**Stated problem:**
Reproduce the following listing line for line, copying every character unchanged.

**Data for this task:**
+ + +

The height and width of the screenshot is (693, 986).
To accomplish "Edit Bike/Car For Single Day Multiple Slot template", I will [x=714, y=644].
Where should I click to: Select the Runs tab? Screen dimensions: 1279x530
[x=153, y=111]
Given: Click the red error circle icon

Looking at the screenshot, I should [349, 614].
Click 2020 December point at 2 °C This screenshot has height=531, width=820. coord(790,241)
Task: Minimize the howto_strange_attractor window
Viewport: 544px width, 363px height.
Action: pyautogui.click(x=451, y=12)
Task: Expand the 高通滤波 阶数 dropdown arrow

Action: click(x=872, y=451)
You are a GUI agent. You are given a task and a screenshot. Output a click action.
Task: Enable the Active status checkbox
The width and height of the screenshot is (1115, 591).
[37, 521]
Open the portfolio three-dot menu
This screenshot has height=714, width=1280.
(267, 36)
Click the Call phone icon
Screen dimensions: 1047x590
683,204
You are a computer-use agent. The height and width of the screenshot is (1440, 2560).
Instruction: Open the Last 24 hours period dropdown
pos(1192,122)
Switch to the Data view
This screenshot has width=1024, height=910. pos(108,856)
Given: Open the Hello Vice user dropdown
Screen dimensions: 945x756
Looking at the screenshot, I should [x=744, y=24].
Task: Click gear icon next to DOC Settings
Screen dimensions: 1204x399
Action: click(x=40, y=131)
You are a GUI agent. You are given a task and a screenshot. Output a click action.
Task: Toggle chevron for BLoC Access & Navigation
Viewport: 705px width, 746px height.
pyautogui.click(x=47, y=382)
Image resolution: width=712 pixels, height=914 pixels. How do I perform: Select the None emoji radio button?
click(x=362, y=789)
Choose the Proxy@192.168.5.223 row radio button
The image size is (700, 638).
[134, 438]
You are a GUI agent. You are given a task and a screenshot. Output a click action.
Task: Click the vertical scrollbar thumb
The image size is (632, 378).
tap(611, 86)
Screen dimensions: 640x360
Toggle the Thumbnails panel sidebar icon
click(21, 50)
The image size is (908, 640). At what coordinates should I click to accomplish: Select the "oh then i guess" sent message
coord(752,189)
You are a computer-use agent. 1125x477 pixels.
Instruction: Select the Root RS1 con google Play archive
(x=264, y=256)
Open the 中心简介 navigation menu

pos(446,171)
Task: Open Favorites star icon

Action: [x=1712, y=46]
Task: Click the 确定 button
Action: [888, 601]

+ + +

**Finished exercise:**
The height and width of the screenshot is (693, 986).
To accomplish "Edit Bike/Car For Single Day Multiple Slot template", I will [x=714, y=644].
Where should I click to: Select the Runs tab? Screen dimensions: 1279x530
[x=153, y=111]
Given: Click the red error circle icon

Looking at the screenshot, I should [349, 614].
Click 2020 December point at 2 °C This screenshot has height=531, width=820. coord(790,241)
Task: Minimize the howto_strange_attractor window
Viewport: 544px width, 363px height.
Action: pyautogui.click(x=451, y=12)
Task: Expand the 高通滤波 阶数 dropdown arrow

Action: click(x=872, y=451)
You are a GUI agent. You are given a task and a screenshot. Output a click action.
Task: Enable the Active status checkbox
The width and height of the screenshot is (1115, 591).
[37, 521]
Open the portfolio three-dot menu
This screenshot has height=714, width=1280.
(267, 36)
Click the Call phone icon
Screen dimensions: 1047x590
683,204
You are a computer-use agent. The height and width of the screenshot is (1440, 2560).
Instruction: Open the Last 24 hours period dropdown
pos(1192,122)
Switch to the Data view
This screenshot has width=1024, height=910. pos(108,856)
Given: Open the Hello Vice user dropdown
Screen dimensions: 945x756
Looking at the screenshot, I should [x=744, y=24].
Task: Click gear icon next to DOC Settings
Screen dimensions: 1204x399
Action: click(x=40, y=131)
You are a GUI agent. You are given a task and a screenshot. Output a click action.
Task: Toggle chevron for BLoC Access & Navigation
Viewport: 705px width, 746px height.
pyautogui.click(x=47, y=382)
Image resolution: width=712 pixels, height=914 pixels. How do I perform: Select the None emoji radio button?
click(x=362, y=789)
Choose the Proxy@192.168.5.223 row radio button
The image size is (700, 638).
[134, 438]
You are a GUI agent. You are given a task and a screenshot. Output a click action.
Task: Click the vertical scrollbar thumb
The image size is (632, 378).
tap(611, 86)
Screen dimensions: 640x360
Toggle the Thumbnails panel sidebar icon
click(21, 50)
The image size is (908, 640). At what coordinates should I click to accomplish: Select the "oh then i guess" sent message
coord(752,189)
You are a computer-use agent. 1125x477 pixels.
Instruction: Select the Root RS1 con google Play archive
(x=264, y=256)
Open the 中心简介 navigation menu

pos(446,171)
Task: Open Favorites star icon

Action: [x=1712, y=46]
Task: Click the 确定 button
Action: [888, 601]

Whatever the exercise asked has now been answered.